Photo 4. - Des plaques et des futs de colonnes un rouleau lithiques au fond du lac Tremblant, dans les Laurentides. Photo © Jean-Louis Courteau.


Je ne sais plus trop quand et comment j’ai mis en contact Jean-Louis avec Bernard Lauriol, professeur émérite à l’Université d’Ottawa. Bernard a confirmé mes conclusions tout en étant aussi étonné que moi des proportions que présentaient ces formations.


Marbre et inclusions insolubles

Il est rare dans la région qu'un banc de marbre soit homogène et ne contiennent pas des couches ou des intrusions de roches autres. Ces inclusions ont souvent été plissées et disloquées par les pressions tectoniques (photos 8 et 9). Le marbre lui-même est constitué de carbonates de calcium, calcite ou dolomie, faciles à attaquer et sensibles à l'acidité des eaux. Les inclusions, formées de silicates divers et de quartz, sont plus résistantes. 

 



Photo 5. - Non, ce n'est pas une guenille,
mais un insoluble remonté sur la terre ferme. Dépliez mentalement la pierre chiffonnée pour lui redonner sa « planitude » originale. Lac-des-Seize-îles, Laurentides. Photo © Jean-Louis Courteau.



Mon résumé

Bref, après des années d’études, d'analyses, de mesures, de prélèvements et bien des plongées, un article cosigné par Benoit Faucher, Jean-Louis Courteau et Bernard Lauriol est publié dans la revue Le Naturaliste canadien : « Sous la surface des lacs des Laurentides : des témoignages de la dernière période glaciaire » (voir plus bas le résumé officiel de l'article et la référence). Il apparaît que le phénomène des insolubles est plus répandu qu’on le croyait dans nos lacs puisque les auteurs en rapportent des occurrences plus à l’ouest, près de Low et de Luskville.

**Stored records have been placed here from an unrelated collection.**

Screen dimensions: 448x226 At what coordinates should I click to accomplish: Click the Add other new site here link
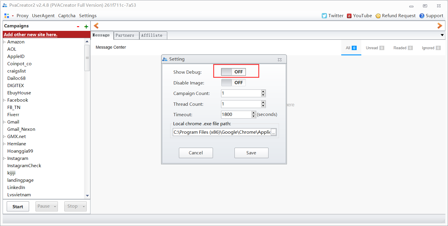[x=31, y=35]
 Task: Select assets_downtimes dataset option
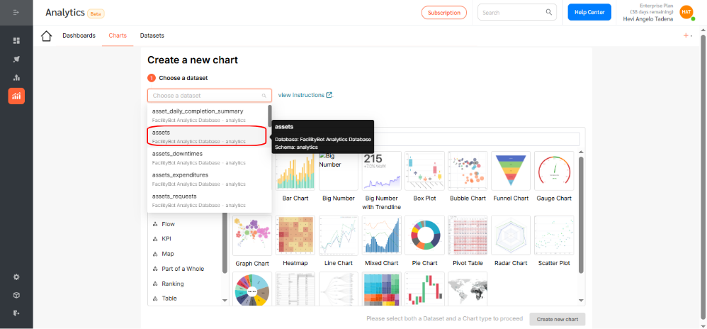click(x=210, y=157)
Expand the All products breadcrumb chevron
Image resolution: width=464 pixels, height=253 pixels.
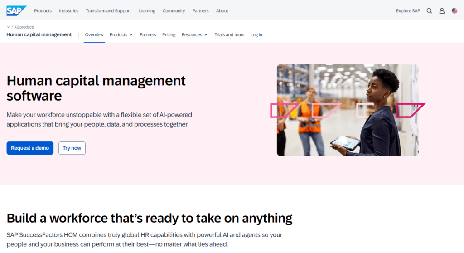click(x=9, y=27)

Photo 6. - Un rouleau et autres aspérités au fond du lac Tremblant, dans les Laurentides. Photo © Jean-Louis Courteau.







Photo 7. - Jolies draperie, quel mouvement ! Et pourtant elles sont immobiles. Lac -des-Seize-Îles, dans les Laurentides. Photo © Jean-Louis Courteau.


Il apparaît aussi que les glaciers ont sans doute joué un rôle dans l'exhumation et la préservation de ces insolubles. (Dans le passage qui suit, je résume le contenu de l'article selon ma compréhension et selon ce qui me semble le plus important. J’espère ne pas trop déformer les propos des auteurs.)

On peut envisager la création de lacs sous-glaciaires dans des poches d’eau turbulente au sud de collines où les glaces, venant du nord, pesaient moins sur le roc. (Et, justement, nos trois lacs sont situés au sud de tels écrans protecteurs.) La turbulence de l’eau sous pression dans ces bassins, coincés entre plancher de roc et toit de glace, a fait ressortir les inclusions silicatées insolubles du marbre. Voilà que nos formes d’érosion en relief sont créées ! Par la suite, des sédiments fluvio-glaciaires fins ont pu les recouvrir et les protéger. Un lessivage subséquent des sédiments par des écoulements sous-glaciaires a pu ensuite dégager les formes en relief ou les détruire et les emporter avec des débris rocheux et autres blocs erratiques, comme il a été observé à Low et à Luskville (photo 11). Reste à préciser la chronologie des événements : érosion, sédimentation, dégagement : wisconsinien ou préwisconsinien ? Ces insolubles mettent aussi en lumière la possibilité de lacs sous-glacaires nombreux.

Le plus étrange, à la fin, n’est pas l’existence de ces formations en relief, mais le fait qu’on ait mis tant de temps avant de se rendre compte de leur existence. (C'est ma conclusion.)


Photos 8 et 9. - Les inclusions de roches diverses dans le marbre sont fréquentes dans l'Outaouais et les Laurentides. 
Photo 8. - Marbre gris contenant des inclusions sombres plissées et étirée. © Photo Henri Lessard, 2009 ; autoroute 50 au nord de Thurso, Qc. 
Photo 9. - L’érosion du marbre peut mettre en relief ces inclusions résistantes, mais elle le fait à des échelles modestes, au bord des rivières comme, par exemple, sur la rive de la Gatineau. © Photo Henri Lessard, 2010; île Marguerite, Gatineau, Qc.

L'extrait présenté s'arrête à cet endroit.